> [GOALS]
A: In the reservoir study extract, on what date were the vertical air photos in Figure 2 taken?
B: From the reservoir study extract, extract the passage between "The objectives put" and "are presented below.", inclusive.

> [PAGE EXTRACT]
★ ★ ★ ★ ★ ★ ★
Major characteristics of reservoirs chosen for study.

Reservoir

Major Stream

Nature of Land-Cover

Primary Land Use or Land Cover

Geology*

Drainage Area

sq. km

Basin Relief

m

Basin Slope m/km

Lake Area

sq. km

Date of Dam Closure

Upper Sapphire Lake

Nix Creek

natural

Forest

Sgn, mgs, hgn

3.8

341

140

0.04

1922

Fairfield Lake

Trays Island Creek

single land use

home sites

Cgn, hgn

5.5

415

100

0.30

1890

Lower Sapphire Lake

Horsepasture River

mixed land use

town, golf courses, home sites

Sgn, Cgn, hgn, mgs

32

482

55

0.18

1922

Sgn: Sapphire Gneiss, Cgn: Cashiers Gneiss, hgn: hornblende gneiss and schist, mgs: micaceous gneiss and schist (from McKniff, J. M., 1967)


Figure 1: Locations of study reservoirs and their drainage basins. From Fontana Lake, 1:100,000 series topographic map, 1983, U.S. Geological Survey.

Figure 1: Locations of study reservoirs and their drainage basins. From Fontana Lake, 1:100,000 series topographic map, 1983, U.S. Geological Survey.

Figure 2: Vertical air photos showing relative land use patterns in each study basin.  A) Upper Sapphire Lake Area: forest, B) Fairfield Lake Area: home sites, C) Lower Sapphire Lake: golf courses and home sites.  Photos taken on 25 March 1995 by the National Aerial Photography Program.  North at top; photo width is about 800m.

 

Methods, Procedures, and Facilities

The objectives put forth in Section 12 will be accomplished by systematically completing a series of research tasks, and integrating the results of each. A summation of the specific tasks, in the order in which they will be addressed, are presented below.
★ ★ ★ ★ ★ ★ ★
> [INFORMATION GIVEN]
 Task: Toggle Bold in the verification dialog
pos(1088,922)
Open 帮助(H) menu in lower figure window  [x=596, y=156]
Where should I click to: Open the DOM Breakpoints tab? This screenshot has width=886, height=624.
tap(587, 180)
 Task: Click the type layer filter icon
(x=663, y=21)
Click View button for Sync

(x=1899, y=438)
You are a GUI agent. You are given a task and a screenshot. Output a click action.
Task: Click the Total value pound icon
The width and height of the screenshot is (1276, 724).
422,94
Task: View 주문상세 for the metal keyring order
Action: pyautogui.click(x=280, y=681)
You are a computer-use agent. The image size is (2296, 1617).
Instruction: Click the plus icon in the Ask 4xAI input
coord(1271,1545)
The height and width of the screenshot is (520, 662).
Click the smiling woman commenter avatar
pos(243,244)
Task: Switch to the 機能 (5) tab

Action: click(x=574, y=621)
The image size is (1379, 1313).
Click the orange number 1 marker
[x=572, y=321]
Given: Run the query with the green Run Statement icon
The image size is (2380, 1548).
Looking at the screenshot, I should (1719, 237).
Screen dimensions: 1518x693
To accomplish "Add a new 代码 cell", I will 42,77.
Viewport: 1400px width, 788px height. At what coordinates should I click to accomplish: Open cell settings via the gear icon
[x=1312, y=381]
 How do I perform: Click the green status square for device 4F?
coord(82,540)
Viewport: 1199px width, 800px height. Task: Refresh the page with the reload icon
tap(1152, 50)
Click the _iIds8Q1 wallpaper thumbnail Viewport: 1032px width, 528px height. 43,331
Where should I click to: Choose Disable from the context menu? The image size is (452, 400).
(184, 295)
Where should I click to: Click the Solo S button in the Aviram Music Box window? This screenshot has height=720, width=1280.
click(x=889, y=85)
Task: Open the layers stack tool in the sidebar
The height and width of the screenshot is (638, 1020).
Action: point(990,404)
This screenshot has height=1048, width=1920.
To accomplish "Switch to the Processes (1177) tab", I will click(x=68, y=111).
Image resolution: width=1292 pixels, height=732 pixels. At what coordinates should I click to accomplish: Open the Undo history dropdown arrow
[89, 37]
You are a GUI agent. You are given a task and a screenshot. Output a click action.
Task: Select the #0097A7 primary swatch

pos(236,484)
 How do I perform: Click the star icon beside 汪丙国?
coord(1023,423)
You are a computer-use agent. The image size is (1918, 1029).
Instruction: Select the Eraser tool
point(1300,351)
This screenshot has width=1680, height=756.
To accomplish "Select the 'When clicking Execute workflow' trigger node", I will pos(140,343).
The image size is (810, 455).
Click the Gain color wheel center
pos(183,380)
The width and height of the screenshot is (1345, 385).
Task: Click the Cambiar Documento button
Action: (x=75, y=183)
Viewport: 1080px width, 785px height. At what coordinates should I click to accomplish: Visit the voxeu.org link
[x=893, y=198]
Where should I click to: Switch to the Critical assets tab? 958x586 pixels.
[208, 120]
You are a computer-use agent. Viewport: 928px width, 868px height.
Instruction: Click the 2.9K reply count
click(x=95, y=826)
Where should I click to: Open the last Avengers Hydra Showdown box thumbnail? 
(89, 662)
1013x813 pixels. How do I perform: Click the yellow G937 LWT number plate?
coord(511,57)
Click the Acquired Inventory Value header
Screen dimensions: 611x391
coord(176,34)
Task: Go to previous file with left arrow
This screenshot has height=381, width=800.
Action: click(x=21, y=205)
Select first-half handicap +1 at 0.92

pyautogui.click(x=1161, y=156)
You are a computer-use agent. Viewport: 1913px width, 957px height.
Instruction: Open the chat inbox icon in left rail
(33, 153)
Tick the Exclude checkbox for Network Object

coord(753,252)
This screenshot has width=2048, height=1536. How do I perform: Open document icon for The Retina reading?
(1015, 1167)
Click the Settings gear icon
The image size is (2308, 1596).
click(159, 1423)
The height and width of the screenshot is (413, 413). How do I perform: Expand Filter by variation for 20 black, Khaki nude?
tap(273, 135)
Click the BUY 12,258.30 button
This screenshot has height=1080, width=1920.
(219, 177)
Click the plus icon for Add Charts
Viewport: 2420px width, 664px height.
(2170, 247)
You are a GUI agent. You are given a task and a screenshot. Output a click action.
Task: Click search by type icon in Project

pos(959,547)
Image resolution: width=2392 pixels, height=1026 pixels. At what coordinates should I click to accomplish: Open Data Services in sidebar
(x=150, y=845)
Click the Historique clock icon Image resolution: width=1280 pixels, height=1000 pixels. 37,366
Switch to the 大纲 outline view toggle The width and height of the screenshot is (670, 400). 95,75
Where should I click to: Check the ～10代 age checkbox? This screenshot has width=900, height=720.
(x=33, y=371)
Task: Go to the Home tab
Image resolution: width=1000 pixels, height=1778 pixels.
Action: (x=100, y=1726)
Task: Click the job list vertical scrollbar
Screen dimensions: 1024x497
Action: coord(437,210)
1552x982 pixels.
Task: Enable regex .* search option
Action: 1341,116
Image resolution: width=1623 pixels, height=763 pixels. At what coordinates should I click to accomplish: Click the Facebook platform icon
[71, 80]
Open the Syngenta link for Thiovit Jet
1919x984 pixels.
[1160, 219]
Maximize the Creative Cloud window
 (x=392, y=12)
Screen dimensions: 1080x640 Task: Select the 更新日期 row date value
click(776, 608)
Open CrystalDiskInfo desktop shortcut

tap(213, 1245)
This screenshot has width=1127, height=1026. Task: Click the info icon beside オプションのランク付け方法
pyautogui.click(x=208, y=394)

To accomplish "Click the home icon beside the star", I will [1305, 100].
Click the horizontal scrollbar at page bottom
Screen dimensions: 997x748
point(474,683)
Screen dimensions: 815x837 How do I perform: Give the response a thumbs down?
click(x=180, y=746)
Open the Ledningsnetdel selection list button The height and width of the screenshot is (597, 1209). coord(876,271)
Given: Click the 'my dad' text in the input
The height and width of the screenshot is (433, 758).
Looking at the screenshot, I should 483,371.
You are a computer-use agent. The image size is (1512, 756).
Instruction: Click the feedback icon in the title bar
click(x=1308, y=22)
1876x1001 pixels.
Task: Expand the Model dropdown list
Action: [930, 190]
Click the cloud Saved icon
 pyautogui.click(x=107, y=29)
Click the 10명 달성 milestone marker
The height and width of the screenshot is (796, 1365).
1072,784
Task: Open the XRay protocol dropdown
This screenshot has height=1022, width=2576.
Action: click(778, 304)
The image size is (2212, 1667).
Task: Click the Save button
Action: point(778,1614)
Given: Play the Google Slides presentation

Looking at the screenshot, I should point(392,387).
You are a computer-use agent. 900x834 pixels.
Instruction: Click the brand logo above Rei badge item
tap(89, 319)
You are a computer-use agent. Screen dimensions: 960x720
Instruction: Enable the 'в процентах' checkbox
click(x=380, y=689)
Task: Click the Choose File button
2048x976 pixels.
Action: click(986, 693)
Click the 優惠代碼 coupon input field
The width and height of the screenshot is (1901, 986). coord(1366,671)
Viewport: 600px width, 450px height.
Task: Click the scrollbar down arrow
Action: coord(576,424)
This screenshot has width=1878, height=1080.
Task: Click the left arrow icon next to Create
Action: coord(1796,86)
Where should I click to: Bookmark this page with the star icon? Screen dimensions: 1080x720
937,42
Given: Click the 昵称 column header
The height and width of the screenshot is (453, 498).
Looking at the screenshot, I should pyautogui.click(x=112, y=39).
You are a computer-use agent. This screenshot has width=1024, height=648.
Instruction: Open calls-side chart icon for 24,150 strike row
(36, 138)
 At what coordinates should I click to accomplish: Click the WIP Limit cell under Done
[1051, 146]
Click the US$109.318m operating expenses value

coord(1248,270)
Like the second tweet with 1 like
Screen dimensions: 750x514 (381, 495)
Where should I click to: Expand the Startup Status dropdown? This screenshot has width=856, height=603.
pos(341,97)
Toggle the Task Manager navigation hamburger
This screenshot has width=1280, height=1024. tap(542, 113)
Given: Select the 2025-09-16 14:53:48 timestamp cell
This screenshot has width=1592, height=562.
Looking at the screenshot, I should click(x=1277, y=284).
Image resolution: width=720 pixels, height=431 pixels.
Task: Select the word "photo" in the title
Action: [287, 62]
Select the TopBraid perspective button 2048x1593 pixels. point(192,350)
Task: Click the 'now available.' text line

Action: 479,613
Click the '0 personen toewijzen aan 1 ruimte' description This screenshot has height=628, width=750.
★ ★ ★ ★ ★ ★ ★
> [SOLVED TASKS]
A: 25 March 1995

B:
The objectives put forth in Section 12 will be accomplished by systematically completing a series of research tasks, and integrating the results of each. A summation of the specific tasks, in the order in which they will be addressed, are presented below.